People typically use one hand to know the department for higher accessibility, whereas the opposite hand is used to carry out main duties like (a) department pruning and (b) hand pollination of the flower. (c) An summary of the strategy utilized by Madhav and colleagues, the place one robotic manipulates the department to maneuver the flower to the sphere of view of one other robotic by planning a force-aware path. Determine from Power Conscious Department Manipulation To Help Agricultural Duties.
Of their paper Power Conscious Department Manipulation To Help Agricultural Duties, which was offered at IROS 2025, Madhav Rijal, Rashik Shrestha, Trevor Smith, and Yu Gu proposed a strategy to securely manipulate branches to assist varied agricultural duties. We interviewed Madhav to seek out out extra.

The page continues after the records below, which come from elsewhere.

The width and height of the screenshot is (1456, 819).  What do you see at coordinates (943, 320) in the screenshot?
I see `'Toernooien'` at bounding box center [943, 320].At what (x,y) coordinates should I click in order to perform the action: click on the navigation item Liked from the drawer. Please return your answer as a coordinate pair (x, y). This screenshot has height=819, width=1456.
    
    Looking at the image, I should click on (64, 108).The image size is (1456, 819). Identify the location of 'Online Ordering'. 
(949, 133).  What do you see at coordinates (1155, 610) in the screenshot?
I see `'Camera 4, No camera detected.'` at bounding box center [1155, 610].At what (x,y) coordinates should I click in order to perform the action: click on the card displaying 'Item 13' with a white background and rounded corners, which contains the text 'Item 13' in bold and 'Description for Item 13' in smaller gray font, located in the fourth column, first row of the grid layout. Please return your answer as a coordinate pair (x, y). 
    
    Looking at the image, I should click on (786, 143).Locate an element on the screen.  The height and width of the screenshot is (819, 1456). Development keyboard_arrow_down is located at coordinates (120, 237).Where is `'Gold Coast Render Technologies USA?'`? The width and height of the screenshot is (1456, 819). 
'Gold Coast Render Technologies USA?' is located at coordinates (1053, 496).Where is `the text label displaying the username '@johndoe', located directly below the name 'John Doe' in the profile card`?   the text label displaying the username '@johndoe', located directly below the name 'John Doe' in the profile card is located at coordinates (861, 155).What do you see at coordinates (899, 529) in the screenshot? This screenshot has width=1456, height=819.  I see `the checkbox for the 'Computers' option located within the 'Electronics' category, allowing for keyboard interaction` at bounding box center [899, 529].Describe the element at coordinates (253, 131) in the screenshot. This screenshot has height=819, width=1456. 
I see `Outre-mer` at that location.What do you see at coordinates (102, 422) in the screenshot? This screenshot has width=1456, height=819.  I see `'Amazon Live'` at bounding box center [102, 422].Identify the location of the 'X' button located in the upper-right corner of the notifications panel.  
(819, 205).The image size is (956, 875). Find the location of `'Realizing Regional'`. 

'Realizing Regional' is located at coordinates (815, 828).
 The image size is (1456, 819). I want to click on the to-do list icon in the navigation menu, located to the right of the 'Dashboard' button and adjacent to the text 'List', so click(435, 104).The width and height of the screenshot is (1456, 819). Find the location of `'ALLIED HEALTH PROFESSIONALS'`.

Might you give us an outline of the issue you had been addressing within the paper?
Madhav Rijal (MR): Our work is motivated by StickBug [1], a multi-armed robotic system for precision pollination in greenhouse environments. One of many principal challenges StickBug faces is that many flowers are partially or absolutely hidden throughout the plant cover, making them troublesome to detect and attain immediately for pollination. This problem additionally arises in different agricultural duties, similar to fruit harvesting, the place goal fruits could also be occluded by surrounding branches and foliage.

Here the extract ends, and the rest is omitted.